An alternative splice variant of human IL-4, IL-4 delta 2, inhibits IL-4-stimulated T cell proliferation.

Abstract

Abstract Alternative splicing of mRNA can generate protein isoforms that are preferentially expressed in different tissues or during different states of cell differentiation or activation. Protein isoforms may have different functions. In this study, we cloned, expressed, and tested functional effects of a naturally occurring splice variant of human IL-4, called IL-4 delta 2. In IL-4 delta 2, the second exon of IL-4 is omitted by alternative splicing, with exons 1, 3, and 4 joined in an open reading frame. We found that IL-4 delta 2 RNA is expressed in the PBMC of all donors tested, usually in lower amounts than IL-4 RNA. In contrast, IL-4 delta 2 RNA is expressed in much higher levels than IL-4 RNA in thymocytes and bronchoalveolar lavage cells, suggesting tissue specificity of expression. IL-4 delta 2 cDNA was expressed in yeast. Recombinant human (rh) IL-4 delta 2 was partially purified and found to be glycosylated, with a protein core of 13 to 15 kDa. Unlike rhIL-4, rhIL-4 delta 2 did not act as a costimulator for T cell proliferation. However, rhIL-4 delta 2 inhibited the ability of rhIL-4 to act as a T cell costimulator. Inhibition was independent of glycosylation and was not mediated by toxicity. Iodinated IL-4 delta 2 was found to bind specifically to human PBMC and tumor lines known to express IL-4 receptors.
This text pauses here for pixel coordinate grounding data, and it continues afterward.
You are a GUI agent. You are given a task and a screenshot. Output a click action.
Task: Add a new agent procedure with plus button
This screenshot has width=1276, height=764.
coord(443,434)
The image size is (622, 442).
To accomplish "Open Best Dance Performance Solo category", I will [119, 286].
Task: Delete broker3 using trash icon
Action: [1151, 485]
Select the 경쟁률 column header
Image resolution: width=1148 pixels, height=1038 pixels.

Excess unlabeled IL-4 inhibited cellular binding of labeled IL-4 delta 2. Thus, rhIL-4 delta 2 is a naturally occurring splice variant of IL-4 that is preferentially expressed in the thymus and airways and inhibits function of complete IL-4. The balance between IL-4 and IL-4 delta 2 may be important in the regulation of IL-4 effects.